Representing the Organization for Competitive Markets (OCM), beef producer Mike Callicrate appeared on AgriTalk radio Tuesday to discuss the organization’s lawsuit against USDA and the Cattlemen’s Beef Board, which seeks to end NCBA’s role as a beef checkoff contractor. NCBA’s CEO Forest Roberts provided a response.
In the lawsuit filed on Aug 10 in Kansas City, Callicrate and OCM claim that some of the $200 million NCBA has received over the years as a checkoff contractor has been misspent, and diverted to promote policy rather than research and promotion. They also charge those policies are intended to help large packers and processors at the expense of family farmers and ranchers.
Some of the most interesting discussion related to Callicrate and OCM’s alliance with the Humane Society of the United States (HSUS), which has been widely reported in trade media.
“HSUS came to us knowing our policy of fighting for family farmers and ranchers and a fair income at the farm and ranch gate,” he says. “They said we have some things in common.”
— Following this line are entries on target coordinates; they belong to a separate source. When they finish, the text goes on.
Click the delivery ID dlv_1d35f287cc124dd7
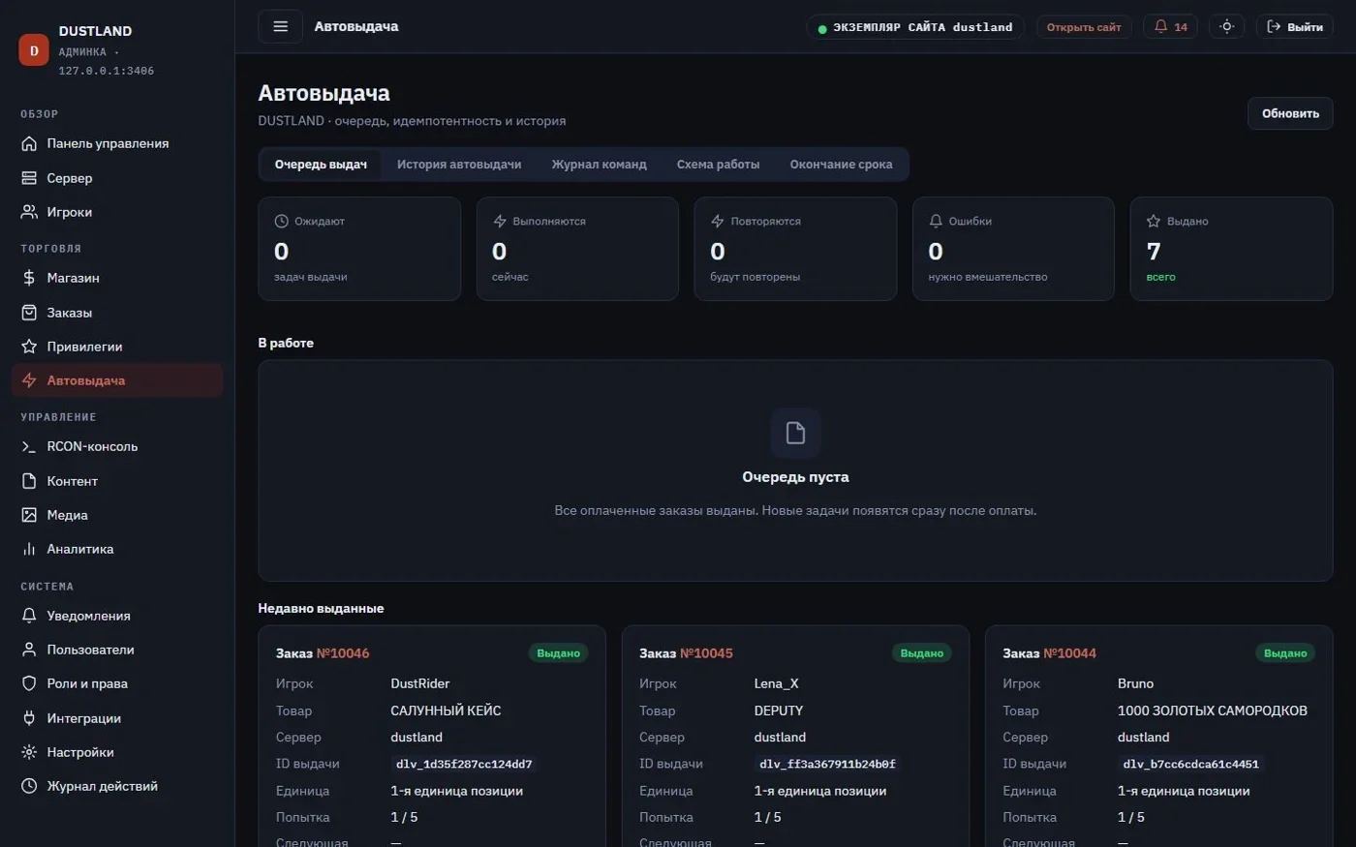This screenshot has width=1356, height=847. (x=464, y=764)
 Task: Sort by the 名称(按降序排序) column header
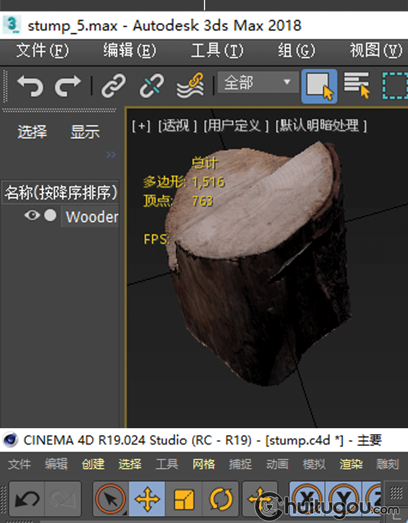(x=60, y=192)
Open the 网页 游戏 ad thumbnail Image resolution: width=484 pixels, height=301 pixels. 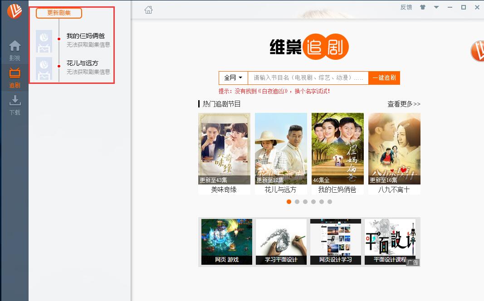[x=226, y=242]
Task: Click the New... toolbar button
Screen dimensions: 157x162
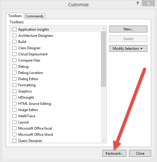Action: (128, 29)
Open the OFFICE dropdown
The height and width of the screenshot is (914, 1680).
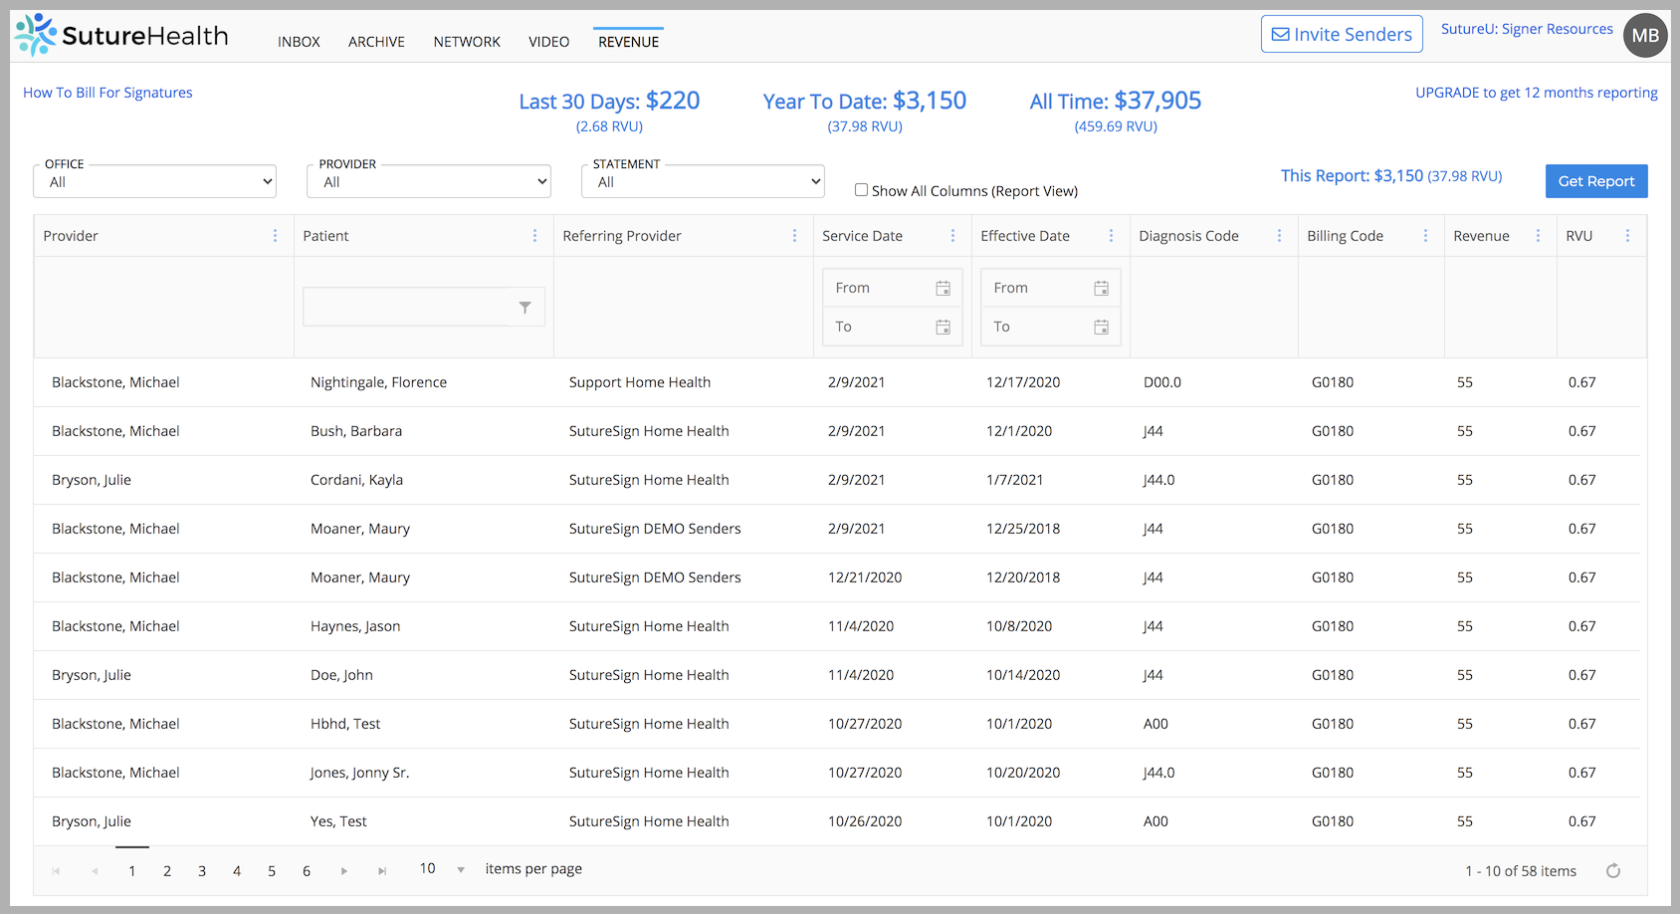click(x=154, y=181)
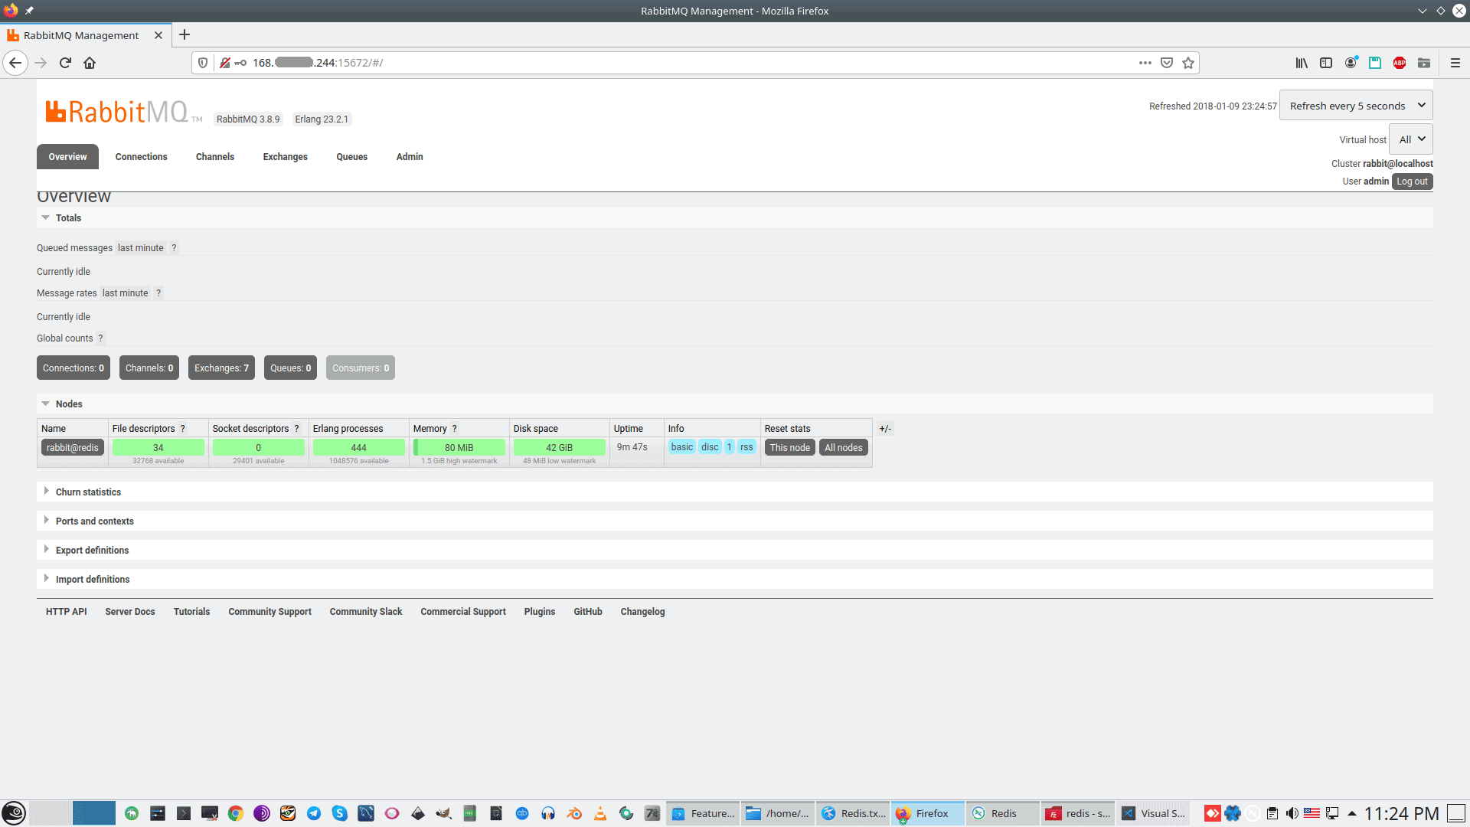The height and width of the screenshot is (827, 1470).
Task: Click the Firefox reload page icon
Action: (65, 63)
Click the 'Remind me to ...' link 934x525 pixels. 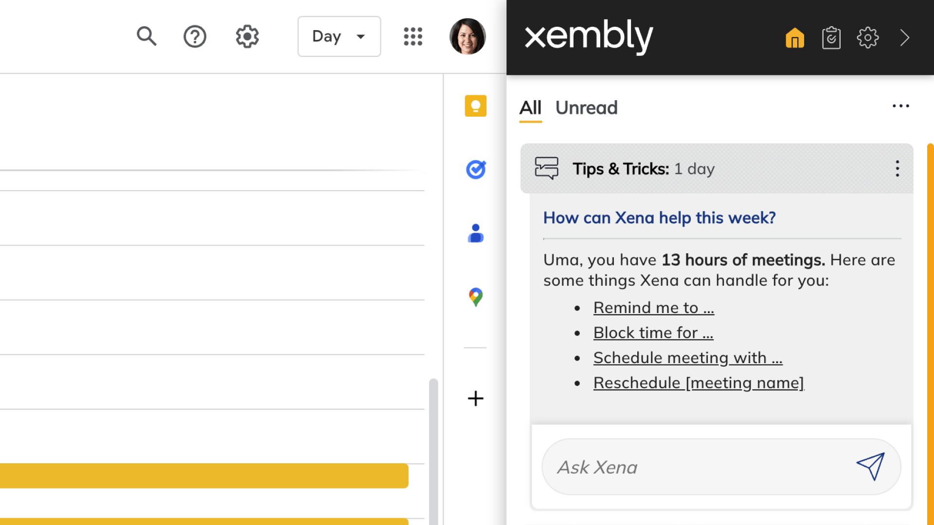pos(653,308)
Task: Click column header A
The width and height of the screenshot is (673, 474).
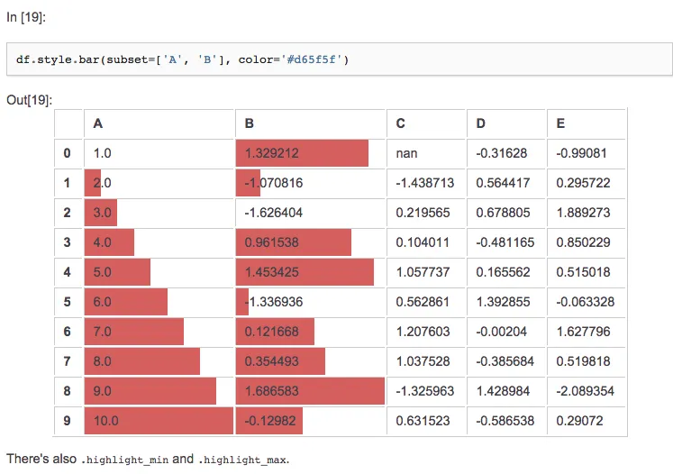Action: [97, 123]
Ninety-five percent of HSUS supporters eat meat.” He adds. “They just don’t want to eat the NCBA’s version of meat . They don’t want to eat meat from these big meatpacking plants with fast chains, with contaminated meat, where workers have to speak 110 different languages, where they are treated as a disposable resource, where they are exploited.
“They don’t like the way animals are treated under the Smithfield-Tyson-JBS-Cargill model of food production. So they said ‘hey, we like the family farm and ranch model, we want to support that, what can we do to help?’ And of course we opened a dialog. We aren’t going to turn them away because someone said one time they are anti animal agriculture. They’ve been called an animal rights group. They are not that, they are an animal welfare group, and I’m in complete alignment with their philosophy that animals should be treated humanely – as well as people.”
Callicrate goes on to say HSUS is working to try to build a humane economy where people are given the opportunity to succeed and to be in business without monopoly power putting them out of business.
“I honestly don’t care where they’ve been. I want to know where they are going, and if they’re there to support me in my effort to reestablish a marketplace that’s fair and just, around family farm and ranch agriculture, then I am willing to work with them. They do not have a vegan agenda, they do not have a vegetarian agenda.”